Founded in London in 2021, Win-Win has developed a cocoa-free alternative to chocolate at a time when the traditional cocoa supply chain is under unprecedented pressure from climate change, disease and price volatility. Using a proprietary rice-based fermentation process, the company has moved from laboratory concept to commercial production, supplying bakery, ice cream and dessert manufacturers in the UK and Europe with six product formats spanning milk, dark and white alternatives.
For chief executive Mark Golder, who joined the company in 2024 after a three-decade career in food, the mission is not to replace chocolate but to provide the industry with a resilient alternative.
“We’re here to provide a more sustainable alternative for the industry so consumers can continue to enjoy the chocolatey treats they’re accustomed to enjoying, but with fewer issues,” he says.
A Post-Brexit Opportunity
The Brexit vote 10 years ago left Britain with the EU’s inherited novel foods framework, but with greater flexibility over how it is applied.
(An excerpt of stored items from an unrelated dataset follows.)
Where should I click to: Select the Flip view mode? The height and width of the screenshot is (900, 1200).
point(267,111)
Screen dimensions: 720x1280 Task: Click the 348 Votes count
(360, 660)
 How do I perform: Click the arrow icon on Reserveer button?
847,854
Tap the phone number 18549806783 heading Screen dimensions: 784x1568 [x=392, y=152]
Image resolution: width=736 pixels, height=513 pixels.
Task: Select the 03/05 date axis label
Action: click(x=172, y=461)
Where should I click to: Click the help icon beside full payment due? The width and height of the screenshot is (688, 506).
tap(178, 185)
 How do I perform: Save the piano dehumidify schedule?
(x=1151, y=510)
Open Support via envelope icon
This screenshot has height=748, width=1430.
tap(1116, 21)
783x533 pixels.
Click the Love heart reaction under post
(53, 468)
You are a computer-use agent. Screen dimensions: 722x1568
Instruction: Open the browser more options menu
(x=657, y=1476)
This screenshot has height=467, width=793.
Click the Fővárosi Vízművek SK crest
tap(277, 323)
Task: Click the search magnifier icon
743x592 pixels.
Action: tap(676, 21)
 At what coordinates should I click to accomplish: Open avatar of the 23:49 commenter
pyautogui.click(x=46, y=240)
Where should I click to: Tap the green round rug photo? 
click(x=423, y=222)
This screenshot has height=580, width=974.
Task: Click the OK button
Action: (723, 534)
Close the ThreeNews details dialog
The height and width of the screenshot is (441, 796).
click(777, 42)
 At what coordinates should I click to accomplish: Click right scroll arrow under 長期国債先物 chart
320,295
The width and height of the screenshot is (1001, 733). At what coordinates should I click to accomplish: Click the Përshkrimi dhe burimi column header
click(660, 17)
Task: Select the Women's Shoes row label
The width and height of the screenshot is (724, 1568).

The Food Standards Agency has increasingly sought to engage with emerging food technologies and, in 2025, launched what has been described as Europe’s first regulatory sandbox for cell-cultivated products.
That more innovation-friendly approach has helped create an ecosystem in which companies developing alternative ingredients – from cultured fats to fermentation-derived products – can scale more quickly.
Win-Win sits squarely within that movement.
"For us at Win-Win, Brexit hasn't been a defining factor in our innovation journey. We've focused on developing delicious cocoa-free alternatives using established food processes that can be scaled commercially, and ultimately, demand for alternatives is being driven by structural challenges in cocoa rather than changes to the regulatory landscape," says Golder.